Giant Splenic Cyst with Hypersplenism: Laparoscopic Splenectomy

Mohamed Latif*

Faculty of Medicine, General Surgical Department, Mansoura University, Mansoura, Egypt

*Corresponding Author:
Mohamed Latif
Faculty Of Medicine
General Surgical Department
Mansoura University, Mansoura, Egypt
E-mail: [email protected]

Received date: October 16, 2012; Accepted date: February 05, 2013; Published date: February 07, 2013

Citation: Latif M (2013) Giant Splenic Cyst with Hypersplenism: Laparoscopic Splenectomy. J Gastroint Dig Syst 3:119. doi:10.4172/2161-069X.1000119

Copyright: © 2013 Latif M. This is an open-access article distributed under the terms of the Creative Commons Attribution License, which permits unrestricted use, distribution, and reproduction in any medium, provided the original author and source are credited.

Abstract

Background: Splenic cysts are rare lesions with around 800 cases reported in the world literature but splenic cyst associated with hypersplenism is very rare and only few cases have been reported in world literature. They have been classified as “true” or “pseudo” cysts based on the presence or absence of an epithelial lining. Methods: We report a case of giant true splenic cyst. A 29 year old Saudi woman presented with one year history of abdominal pain and a sensation of fullness in her left upper abdomen. She gave a vague history of abdominal trauma one year back. Abdominal Computed tomography revealed a giant splenic cyst almost replacing the splenic parenchyma and abutting the splenic hilum.
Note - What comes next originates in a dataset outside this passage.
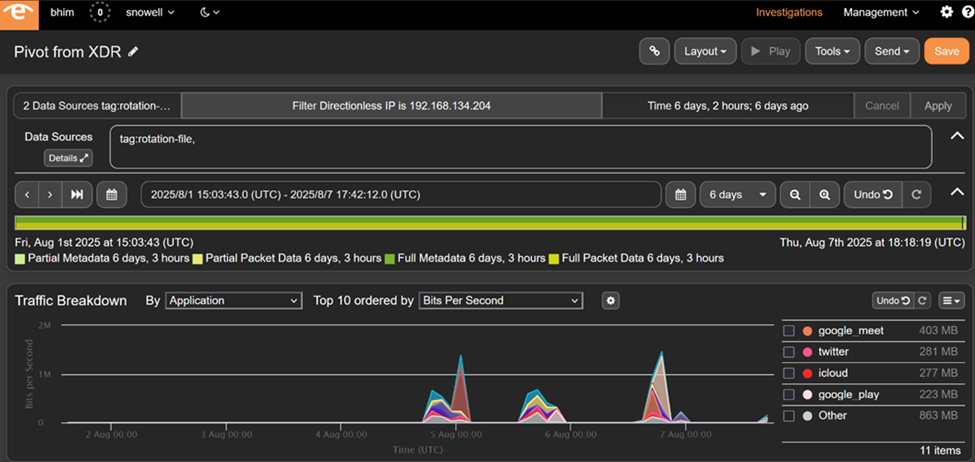This screenshot has height=462, width=975.
Task: Expand the Bits Per Second ordering dropdown
Action: tap(500, 300)
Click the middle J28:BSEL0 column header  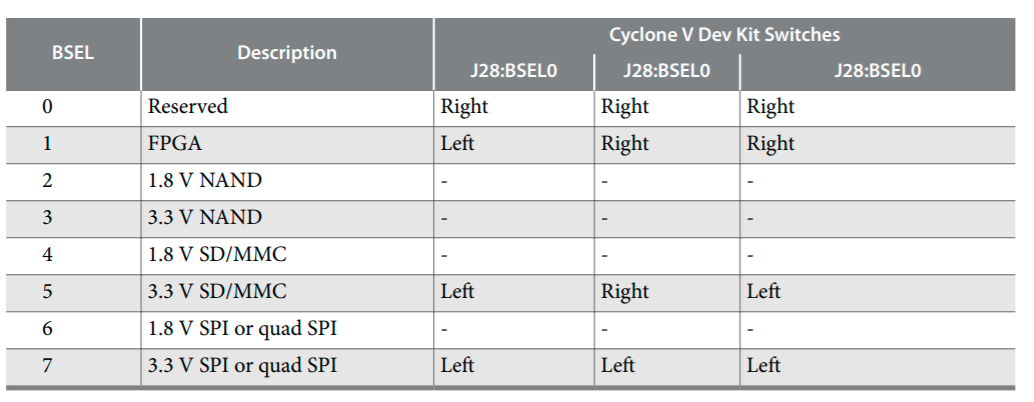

Laboratory tests revealed a picture of hypersplenism. Results: She was treated successfully by laparoscopic splenectomy. The pathological examination confirmed a true cyst with epithelial lining. Postoperative recovery was uneventful, and the blood count returned to normal. Conclusion: Laparoscopic splenectomy is effective method of management for such cyst involving the hilar region of the spleen or replacing almost the splenic parenchyma.